- [Task directions]
Below are some entries. Repeat exactly the lines from the one with "The height and width of the screenshot is (538, 1040)." through the one with "The image size is (276, 207).", and only those.

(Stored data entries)
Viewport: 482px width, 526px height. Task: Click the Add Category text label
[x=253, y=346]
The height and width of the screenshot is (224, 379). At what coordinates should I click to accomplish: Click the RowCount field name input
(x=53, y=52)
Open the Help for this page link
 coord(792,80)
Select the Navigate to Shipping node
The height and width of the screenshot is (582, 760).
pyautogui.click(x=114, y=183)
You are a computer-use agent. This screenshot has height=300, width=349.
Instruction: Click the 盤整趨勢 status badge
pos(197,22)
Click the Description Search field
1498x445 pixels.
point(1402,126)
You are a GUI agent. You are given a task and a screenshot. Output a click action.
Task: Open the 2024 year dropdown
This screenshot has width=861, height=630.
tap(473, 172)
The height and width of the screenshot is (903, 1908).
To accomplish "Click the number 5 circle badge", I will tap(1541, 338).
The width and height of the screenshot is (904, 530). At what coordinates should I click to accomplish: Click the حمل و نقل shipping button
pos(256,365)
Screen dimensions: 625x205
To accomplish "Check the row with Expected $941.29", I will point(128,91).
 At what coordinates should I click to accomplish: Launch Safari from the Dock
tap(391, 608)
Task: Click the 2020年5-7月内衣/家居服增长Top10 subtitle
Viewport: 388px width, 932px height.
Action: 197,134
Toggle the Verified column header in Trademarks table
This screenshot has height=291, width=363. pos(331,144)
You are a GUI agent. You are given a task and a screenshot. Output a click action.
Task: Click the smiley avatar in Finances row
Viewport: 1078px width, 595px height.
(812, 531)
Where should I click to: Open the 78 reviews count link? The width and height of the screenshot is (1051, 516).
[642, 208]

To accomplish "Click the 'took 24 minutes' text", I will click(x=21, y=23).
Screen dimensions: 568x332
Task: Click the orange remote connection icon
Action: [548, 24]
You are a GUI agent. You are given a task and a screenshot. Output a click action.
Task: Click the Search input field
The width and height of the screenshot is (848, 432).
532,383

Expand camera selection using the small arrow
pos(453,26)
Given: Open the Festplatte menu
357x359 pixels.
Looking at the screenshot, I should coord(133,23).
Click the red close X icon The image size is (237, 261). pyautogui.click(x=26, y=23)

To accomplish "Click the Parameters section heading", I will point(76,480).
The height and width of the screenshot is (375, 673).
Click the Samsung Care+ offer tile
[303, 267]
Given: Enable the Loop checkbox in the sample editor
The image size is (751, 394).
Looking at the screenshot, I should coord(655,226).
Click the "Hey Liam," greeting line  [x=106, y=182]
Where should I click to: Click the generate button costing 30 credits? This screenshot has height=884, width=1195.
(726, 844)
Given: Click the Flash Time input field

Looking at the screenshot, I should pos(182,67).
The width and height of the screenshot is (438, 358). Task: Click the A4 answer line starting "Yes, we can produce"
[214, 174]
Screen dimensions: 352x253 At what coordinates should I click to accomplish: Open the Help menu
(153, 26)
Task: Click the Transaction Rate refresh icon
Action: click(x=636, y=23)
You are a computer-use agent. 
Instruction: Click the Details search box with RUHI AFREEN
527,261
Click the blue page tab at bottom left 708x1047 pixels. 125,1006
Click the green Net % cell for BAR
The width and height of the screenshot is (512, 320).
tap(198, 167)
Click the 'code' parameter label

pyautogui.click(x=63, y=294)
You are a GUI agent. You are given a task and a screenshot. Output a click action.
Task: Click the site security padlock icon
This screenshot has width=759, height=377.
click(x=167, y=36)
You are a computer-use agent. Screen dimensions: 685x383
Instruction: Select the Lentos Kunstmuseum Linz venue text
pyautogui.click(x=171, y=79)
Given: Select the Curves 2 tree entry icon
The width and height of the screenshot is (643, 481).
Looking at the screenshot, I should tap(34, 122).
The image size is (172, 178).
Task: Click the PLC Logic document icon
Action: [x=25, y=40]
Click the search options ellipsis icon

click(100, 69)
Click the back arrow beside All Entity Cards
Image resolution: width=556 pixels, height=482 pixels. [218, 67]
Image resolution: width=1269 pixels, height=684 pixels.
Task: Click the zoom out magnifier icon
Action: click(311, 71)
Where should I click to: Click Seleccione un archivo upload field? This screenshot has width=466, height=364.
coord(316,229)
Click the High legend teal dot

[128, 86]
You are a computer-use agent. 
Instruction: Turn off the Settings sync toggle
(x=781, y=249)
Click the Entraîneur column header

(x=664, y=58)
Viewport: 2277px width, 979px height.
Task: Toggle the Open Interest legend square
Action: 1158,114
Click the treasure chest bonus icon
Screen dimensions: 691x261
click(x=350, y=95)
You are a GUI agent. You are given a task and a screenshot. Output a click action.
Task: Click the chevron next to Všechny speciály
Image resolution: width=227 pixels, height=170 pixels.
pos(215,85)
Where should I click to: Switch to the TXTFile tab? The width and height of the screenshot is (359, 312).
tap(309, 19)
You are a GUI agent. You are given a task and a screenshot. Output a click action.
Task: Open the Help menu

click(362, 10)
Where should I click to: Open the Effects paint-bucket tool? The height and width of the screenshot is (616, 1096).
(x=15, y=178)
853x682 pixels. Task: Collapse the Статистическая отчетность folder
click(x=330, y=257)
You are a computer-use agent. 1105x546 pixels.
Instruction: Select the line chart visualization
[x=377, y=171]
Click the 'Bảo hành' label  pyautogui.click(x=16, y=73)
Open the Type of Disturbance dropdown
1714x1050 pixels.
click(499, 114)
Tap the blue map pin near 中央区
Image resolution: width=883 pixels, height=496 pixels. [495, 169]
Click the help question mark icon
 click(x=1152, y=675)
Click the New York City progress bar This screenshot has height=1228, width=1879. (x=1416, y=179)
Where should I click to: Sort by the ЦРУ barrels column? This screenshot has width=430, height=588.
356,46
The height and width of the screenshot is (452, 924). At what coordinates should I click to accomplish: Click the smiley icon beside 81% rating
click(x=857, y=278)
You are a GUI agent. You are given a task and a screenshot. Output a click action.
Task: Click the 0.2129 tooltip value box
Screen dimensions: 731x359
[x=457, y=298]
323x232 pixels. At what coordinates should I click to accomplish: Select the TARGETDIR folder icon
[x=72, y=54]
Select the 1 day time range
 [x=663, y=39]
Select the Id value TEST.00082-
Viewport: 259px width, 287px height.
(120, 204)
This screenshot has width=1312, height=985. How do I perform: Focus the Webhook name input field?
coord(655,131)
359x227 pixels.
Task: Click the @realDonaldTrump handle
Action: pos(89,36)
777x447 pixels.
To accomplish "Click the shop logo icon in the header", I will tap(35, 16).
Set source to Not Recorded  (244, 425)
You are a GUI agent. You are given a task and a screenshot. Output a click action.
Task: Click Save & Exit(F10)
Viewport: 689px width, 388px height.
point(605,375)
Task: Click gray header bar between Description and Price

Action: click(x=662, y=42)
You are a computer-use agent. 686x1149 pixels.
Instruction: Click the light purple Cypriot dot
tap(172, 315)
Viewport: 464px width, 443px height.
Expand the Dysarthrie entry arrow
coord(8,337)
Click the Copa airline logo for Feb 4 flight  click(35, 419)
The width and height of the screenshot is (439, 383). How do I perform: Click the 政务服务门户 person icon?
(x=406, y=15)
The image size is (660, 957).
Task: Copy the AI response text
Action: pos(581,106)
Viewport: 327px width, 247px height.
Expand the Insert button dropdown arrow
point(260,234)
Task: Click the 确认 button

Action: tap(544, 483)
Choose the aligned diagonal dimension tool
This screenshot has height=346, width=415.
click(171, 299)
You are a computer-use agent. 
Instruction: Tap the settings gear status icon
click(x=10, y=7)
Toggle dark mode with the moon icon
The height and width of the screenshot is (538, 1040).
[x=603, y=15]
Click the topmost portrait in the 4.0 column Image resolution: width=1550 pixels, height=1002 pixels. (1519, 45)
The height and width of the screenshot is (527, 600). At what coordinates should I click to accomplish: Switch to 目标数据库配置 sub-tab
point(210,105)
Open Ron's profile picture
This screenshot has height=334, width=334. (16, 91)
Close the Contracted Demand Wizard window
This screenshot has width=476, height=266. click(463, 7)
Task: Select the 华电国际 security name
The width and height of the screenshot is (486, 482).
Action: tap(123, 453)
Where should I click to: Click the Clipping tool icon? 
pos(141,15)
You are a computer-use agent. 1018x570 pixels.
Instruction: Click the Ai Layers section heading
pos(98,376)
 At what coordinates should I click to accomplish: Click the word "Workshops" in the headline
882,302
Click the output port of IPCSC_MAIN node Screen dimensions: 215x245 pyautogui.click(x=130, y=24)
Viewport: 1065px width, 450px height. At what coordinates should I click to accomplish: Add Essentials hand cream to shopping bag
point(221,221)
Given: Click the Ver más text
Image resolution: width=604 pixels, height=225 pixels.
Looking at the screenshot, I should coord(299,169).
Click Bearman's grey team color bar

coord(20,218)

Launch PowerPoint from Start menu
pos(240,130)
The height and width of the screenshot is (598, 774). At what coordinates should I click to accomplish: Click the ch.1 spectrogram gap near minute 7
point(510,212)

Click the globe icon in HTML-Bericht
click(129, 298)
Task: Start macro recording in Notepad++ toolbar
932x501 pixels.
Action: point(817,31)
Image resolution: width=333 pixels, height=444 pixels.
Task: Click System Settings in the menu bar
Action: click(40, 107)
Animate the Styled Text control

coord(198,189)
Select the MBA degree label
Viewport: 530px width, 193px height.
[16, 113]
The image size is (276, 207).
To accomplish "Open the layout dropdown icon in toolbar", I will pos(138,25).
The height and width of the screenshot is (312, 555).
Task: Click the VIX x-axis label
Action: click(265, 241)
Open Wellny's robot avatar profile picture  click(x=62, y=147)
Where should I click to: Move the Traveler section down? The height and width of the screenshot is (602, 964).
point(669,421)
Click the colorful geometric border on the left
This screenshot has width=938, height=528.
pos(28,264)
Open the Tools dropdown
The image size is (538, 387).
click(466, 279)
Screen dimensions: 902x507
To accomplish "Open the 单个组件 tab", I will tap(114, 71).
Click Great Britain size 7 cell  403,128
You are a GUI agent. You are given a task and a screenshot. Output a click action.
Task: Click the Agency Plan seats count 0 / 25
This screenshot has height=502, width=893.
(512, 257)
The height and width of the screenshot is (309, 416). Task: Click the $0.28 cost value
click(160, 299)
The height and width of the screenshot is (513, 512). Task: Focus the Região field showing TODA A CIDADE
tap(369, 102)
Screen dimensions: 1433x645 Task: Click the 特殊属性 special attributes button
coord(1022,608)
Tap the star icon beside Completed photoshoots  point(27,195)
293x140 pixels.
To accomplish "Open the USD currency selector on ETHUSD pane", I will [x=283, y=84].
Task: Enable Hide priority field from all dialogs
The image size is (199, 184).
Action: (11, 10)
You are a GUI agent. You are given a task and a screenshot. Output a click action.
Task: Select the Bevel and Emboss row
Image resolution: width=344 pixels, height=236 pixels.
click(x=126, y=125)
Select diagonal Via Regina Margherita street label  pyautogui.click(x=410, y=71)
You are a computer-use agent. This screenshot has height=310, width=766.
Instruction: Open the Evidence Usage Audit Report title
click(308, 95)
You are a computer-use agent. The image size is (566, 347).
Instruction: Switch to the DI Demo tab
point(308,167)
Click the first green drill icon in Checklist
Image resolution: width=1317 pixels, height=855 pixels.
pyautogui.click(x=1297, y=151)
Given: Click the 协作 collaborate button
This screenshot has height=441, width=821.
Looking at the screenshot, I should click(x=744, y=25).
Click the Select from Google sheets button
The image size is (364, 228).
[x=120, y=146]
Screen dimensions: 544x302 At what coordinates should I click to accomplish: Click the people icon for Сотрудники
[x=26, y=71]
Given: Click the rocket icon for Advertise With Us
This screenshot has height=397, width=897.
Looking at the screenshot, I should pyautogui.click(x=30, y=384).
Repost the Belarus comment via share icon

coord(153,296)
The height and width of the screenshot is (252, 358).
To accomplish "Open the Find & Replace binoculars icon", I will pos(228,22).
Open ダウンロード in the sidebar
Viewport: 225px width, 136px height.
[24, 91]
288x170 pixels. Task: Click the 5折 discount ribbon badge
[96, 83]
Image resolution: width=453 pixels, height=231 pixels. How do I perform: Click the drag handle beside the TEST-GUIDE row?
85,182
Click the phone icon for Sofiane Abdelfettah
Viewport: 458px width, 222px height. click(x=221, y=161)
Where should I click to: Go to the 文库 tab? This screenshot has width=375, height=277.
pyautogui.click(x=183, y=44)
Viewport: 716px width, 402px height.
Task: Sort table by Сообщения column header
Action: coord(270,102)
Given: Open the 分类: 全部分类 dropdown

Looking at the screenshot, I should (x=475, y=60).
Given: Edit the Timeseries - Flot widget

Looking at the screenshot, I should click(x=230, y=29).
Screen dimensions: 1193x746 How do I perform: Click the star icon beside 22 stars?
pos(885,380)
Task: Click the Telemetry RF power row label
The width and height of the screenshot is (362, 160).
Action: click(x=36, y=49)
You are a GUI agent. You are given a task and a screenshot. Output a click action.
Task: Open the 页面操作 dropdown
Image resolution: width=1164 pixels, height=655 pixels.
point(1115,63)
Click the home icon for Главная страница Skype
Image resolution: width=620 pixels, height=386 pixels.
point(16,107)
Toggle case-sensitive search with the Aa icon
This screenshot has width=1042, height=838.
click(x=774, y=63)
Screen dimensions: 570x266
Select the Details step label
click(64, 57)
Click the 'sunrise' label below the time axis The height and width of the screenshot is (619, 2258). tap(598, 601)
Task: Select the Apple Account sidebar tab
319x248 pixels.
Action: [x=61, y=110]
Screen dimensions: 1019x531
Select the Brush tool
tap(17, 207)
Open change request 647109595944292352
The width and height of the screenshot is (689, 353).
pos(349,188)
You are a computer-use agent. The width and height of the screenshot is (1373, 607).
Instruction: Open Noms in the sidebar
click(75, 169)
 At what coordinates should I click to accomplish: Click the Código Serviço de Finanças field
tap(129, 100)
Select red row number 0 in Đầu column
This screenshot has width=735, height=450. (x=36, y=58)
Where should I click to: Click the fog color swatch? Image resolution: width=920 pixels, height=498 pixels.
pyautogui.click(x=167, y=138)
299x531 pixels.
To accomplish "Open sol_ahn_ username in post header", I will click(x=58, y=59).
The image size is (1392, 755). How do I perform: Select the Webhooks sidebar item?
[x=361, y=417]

- [Task solution]
The height and width of the screenshot is (538, 1040).
[x=603, y=15]
Click the topmost portrait in the 4.0 column Image resolution: width=1550 pixels, height=1002 pixels. (1519, 45)
The height and width of the screenshot is (527, 600). At what coordinates should I click to accomplish: Switch to 目标数据库配置 sub-tab
point(210,105)
Open Ron's profile picture
This screenshot has height=334, width=334. (16, 91)
Close the Contracted Demand Wizard window
This screenshot has width=476, height=266. click(463, 7)
Task: Select the 华电国际 security name
The width and height of the screenshot is (486, 482).
Action: tap(123, 453)
Where should I click to: Click the Clipping tool icon? 
pos(141,15)
You are a computer-use agent. 1018x570 pixels.
Instruction: Click the Ai Layers section heading
pos(98,376)
 At what coordinates should I click to accomplish: Click the word "Workshops" in the headline
882,302
Click the output port of IPCSC_MAIN node Screen dimensions: 215x245 pyautogui.click(x=130, y=24)
Viewport: 1065px width, 450px height. At what coordinates should I click to accomplish: Add Essentials hand cream to shopping bag
point(221,221)
Given: Click the Ver más text
Image resolution: width=604 pixels, height=225 pixels.
Looking at the screenshot, I should coord(299,169).
Click Bearman's grey team color bar

coord(20,218)

Launch PowerPoint from Start menu
pos(240,130)
The height and width of the screenshot is (598, 774). At what coordinates should I click to accomplish: Click the ch.1 spectrogram gap near minute 7
point(510,212)

Click the globe icon in HTML-Bericht
click(129, 298)
Task: Start macro recording in Notepad++ toolbar
932x501 pixels.
Action: point(817,31)
Image resolution: width=333 pixels, height=444 pixels.
Task: Click System Settings in the menu bar
Action: click(40, 107)
Animate the Styled Text control

coord(198,189)
Select the MBA degree label
Viewport: 530px width, 193px height.
[16, 113]
The image size is (276, 207).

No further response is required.